#### [Action item]
Report, as a single figure, how many lines in the records below include "title".

Stored data entries

= = = =

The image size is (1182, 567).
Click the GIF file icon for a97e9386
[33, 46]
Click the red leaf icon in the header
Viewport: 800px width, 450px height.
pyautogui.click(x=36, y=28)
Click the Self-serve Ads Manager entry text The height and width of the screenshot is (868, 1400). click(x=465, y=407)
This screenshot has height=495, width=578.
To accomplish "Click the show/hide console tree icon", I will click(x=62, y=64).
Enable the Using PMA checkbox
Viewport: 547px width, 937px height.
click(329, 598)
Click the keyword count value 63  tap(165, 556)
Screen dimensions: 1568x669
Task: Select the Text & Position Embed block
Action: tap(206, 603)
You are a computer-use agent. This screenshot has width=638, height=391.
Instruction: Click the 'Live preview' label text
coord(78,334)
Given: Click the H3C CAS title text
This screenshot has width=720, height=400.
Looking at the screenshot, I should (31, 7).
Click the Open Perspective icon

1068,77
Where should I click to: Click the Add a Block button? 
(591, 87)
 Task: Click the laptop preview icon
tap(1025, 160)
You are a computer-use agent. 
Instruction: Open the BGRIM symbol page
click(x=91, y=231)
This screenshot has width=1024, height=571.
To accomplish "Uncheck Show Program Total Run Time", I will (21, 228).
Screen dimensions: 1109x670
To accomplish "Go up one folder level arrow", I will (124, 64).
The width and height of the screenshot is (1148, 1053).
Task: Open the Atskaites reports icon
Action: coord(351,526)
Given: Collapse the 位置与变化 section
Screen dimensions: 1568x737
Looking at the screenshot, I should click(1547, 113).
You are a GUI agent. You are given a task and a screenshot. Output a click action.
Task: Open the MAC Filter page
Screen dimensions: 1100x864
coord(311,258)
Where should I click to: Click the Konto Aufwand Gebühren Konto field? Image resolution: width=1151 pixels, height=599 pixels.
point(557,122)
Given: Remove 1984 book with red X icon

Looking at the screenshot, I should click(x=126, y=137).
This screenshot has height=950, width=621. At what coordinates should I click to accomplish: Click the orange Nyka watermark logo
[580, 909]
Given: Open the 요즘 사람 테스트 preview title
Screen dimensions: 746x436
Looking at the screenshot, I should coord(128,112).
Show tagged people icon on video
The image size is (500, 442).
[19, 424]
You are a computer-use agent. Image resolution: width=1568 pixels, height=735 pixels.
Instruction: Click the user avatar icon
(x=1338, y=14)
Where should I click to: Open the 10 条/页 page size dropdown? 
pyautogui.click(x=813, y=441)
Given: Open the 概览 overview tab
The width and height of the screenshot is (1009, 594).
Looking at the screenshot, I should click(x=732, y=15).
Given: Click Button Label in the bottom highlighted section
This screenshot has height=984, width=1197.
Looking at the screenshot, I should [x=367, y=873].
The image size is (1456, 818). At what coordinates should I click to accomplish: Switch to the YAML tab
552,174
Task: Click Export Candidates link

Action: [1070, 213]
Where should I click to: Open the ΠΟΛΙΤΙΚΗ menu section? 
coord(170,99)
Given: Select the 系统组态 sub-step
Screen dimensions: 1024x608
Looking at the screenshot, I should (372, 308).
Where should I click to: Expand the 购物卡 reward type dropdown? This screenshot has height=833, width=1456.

= = = =

#### [Exercise answer]
2